# PASSAGE
•••••

Galwayman who brought shotgun to daughter’s bedroom when he abused her is jailed for ten years

A Galwayman who brought a shotgun to his nine year old daughter’s bedroom when he sexually abused her has been given a eleven and a half year sentence.

The man told the child he would shoot her mother if she told anyone what had happened.

His daughter, now a mother herself, said she could not imagine how anyone could hurt their child. She said she liked to believe her father did what he did because he drank too much and did not know what he was doing.

In a victim impact statement read to the court she described the effects of the abuse on her and said she had lost herself for years. She said it had taken a long time to come to terms with what had happened but she can now look to the future.

The woman described how she felt sorry for her father, who she said had lost everything because of his decisions.

“He is an old man now and probably lonely and I am just starting the rest of my life,” she wrote.

The man (65 ), who cannot be identified to protect his daughter’s identity, had denied a single count of rape and six counts of sexual assault occurring on dates between August 1991 and August 1993.

He was convicted by a Central Criminal Court jury of the offences last July. The court heard he does not accept the verdict of the jury and intends to appeal his conviction.

Mr Justice Michael Moriarty described the offences as “extremely grave” and “utterly reprehensible.” He said the woman had been exceptionally gracious towards her father despite what she had been put through.

He said it was “quite poignant” that she managed to avoid being vindictive in giving a statement of the effects of the offences on her and did not call for “a vindictive sentence.”

He took into account the circumstances of the case including the man’s work history, letters handed into court and the fact that prison would be difficult due to the accused man’s age.

Mr Justice Moriarty imposed concurrent sentences totalling 11 and a half years. He suspended the final 15 months and backdated the sentence to July when the man first went into custody.

A local garda told Sean Guerin BL, prosecuting, that the abuse began in 1991 in the child’s bedroom and her mother was away in the evenings working. She was nine years old.

The first time she was sexually assaulted her father brought a shotgun and told her not to tell anyone or he would shoot her mother. She was raped by her father on a subsequent occasion before being sexually assaulted another four or five times.

The court heard the abuse then stopped as suddenly as it started. She told another family member about the abuse in 2006, but nothing came of it at that stage.

The offences came to light in December 2012 following a family gathering. Her father was confronted but denied the offences. The garda investigation then began.

Bernard Madden SC, defending, handed in a number of testimonials on his client’s behalf. He outlined a number of health issues including high blood pressure and cholesterol detailed in a medical report. He said the accused was at significant risk for a major cardiac event in the future.

He handed in a letter from the accused man’s eldest son who said he had been shocked when the allegations came to light. He said his father had treated him fairly and he had never witnessed abuse of his siblings. He outlined his father’s involvement in sports and charity work.

Mr Madden said there had been no further allegations against his client and a probation report assessed him to be in the low risk category for re-offending.

He asked the court to take into account the man’s age and the fact a lengthy custodial sentence would be more difficult for him then it would for a younger person.

Counsel said that the accused man’s reputation and standing in the community would be tarnished due to the conviction and submitted that in itself was a form of punishment. Mr Madden asked the court for leniency.

•••••

Stored records
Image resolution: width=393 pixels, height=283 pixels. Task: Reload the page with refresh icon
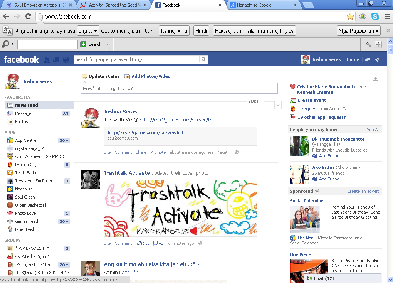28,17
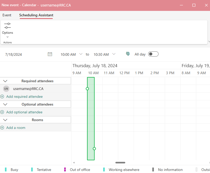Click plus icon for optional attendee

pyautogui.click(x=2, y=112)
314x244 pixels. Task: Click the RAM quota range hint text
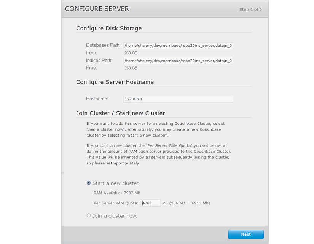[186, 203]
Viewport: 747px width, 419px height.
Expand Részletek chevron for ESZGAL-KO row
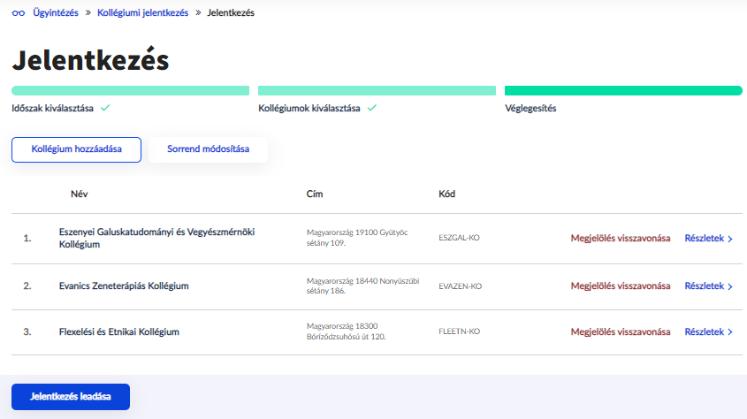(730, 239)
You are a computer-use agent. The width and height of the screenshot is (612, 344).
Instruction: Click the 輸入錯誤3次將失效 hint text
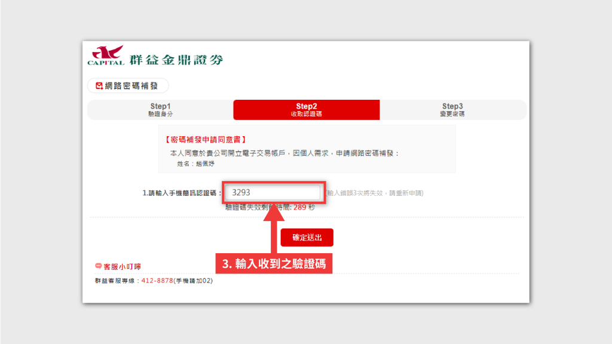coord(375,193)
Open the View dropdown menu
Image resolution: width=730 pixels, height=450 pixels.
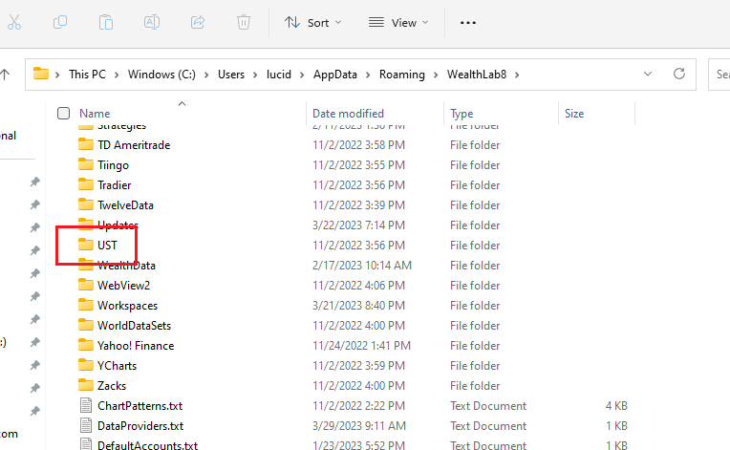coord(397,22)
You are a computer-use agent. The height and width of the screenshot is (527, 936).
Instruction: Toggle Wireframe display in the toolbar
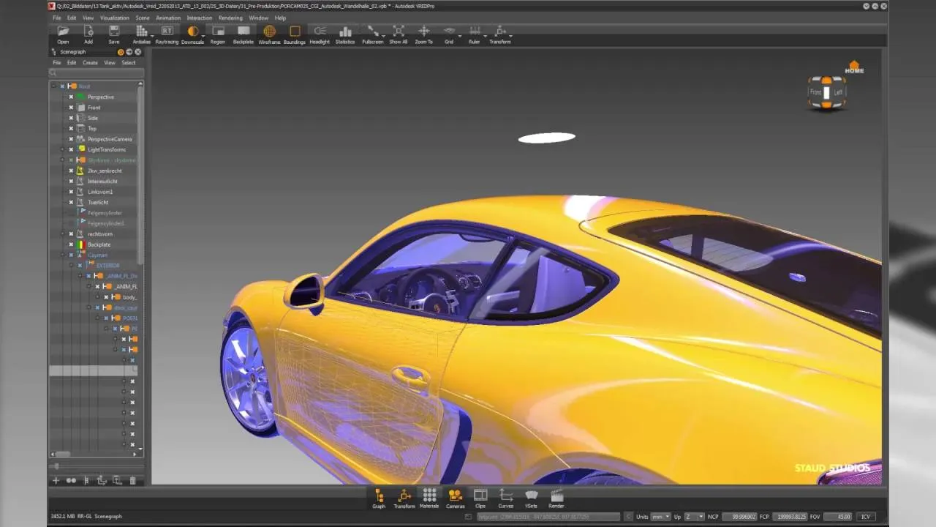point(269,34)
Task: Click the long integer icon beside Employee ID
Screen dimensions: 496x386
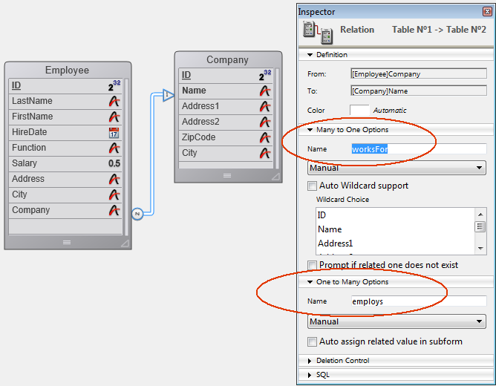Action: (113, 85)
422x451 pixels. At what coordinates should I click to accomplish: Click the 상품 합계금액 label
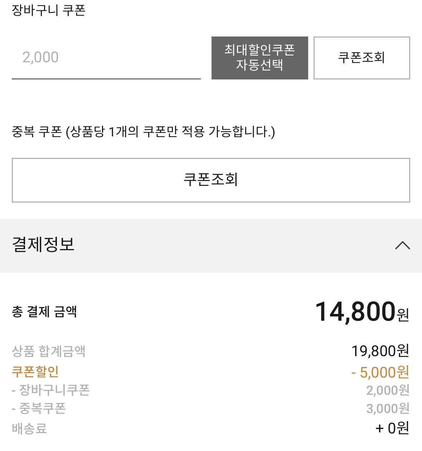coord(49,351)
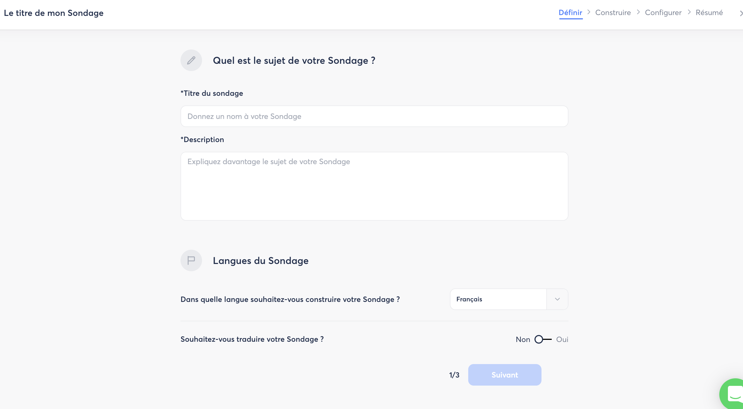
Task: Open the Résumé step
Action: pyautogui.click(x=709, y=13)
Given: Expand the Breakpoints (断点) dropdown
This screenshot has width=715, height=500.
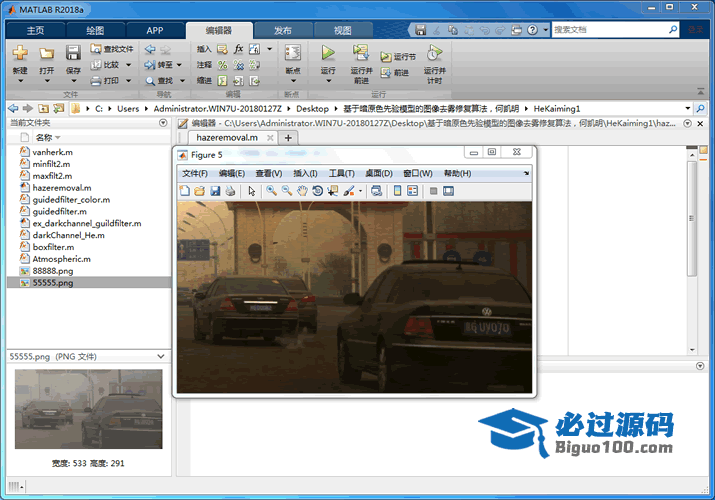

•••••

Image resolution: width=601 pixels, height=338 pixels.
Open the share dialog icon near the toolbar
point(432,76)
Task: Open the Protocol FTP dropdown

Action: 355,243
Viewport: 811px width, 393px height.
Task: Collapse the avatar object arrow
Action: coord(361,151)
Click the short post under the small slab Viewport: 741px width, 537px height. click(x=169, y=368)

•••••

# EXERCISE
Say whether each statement agrees with the court report, answering yes or no and quoting the deciding words: (a) A Central Criminal Court jury convicted the man. (b) The man accepts the jury's verdict. (c) A probation report placed the man in a high risk category for re-offending.

# OUTPUT FOR THIS EXERCISE
(a) Yes: "He was convicted by a Central Criminal Court jury of the offences last July."
(b) No: "he does not accept the verdict of the jury and intends to appeal his conviction."
(c) No: "a probation report assessed him to be in the low risk category for re-offending."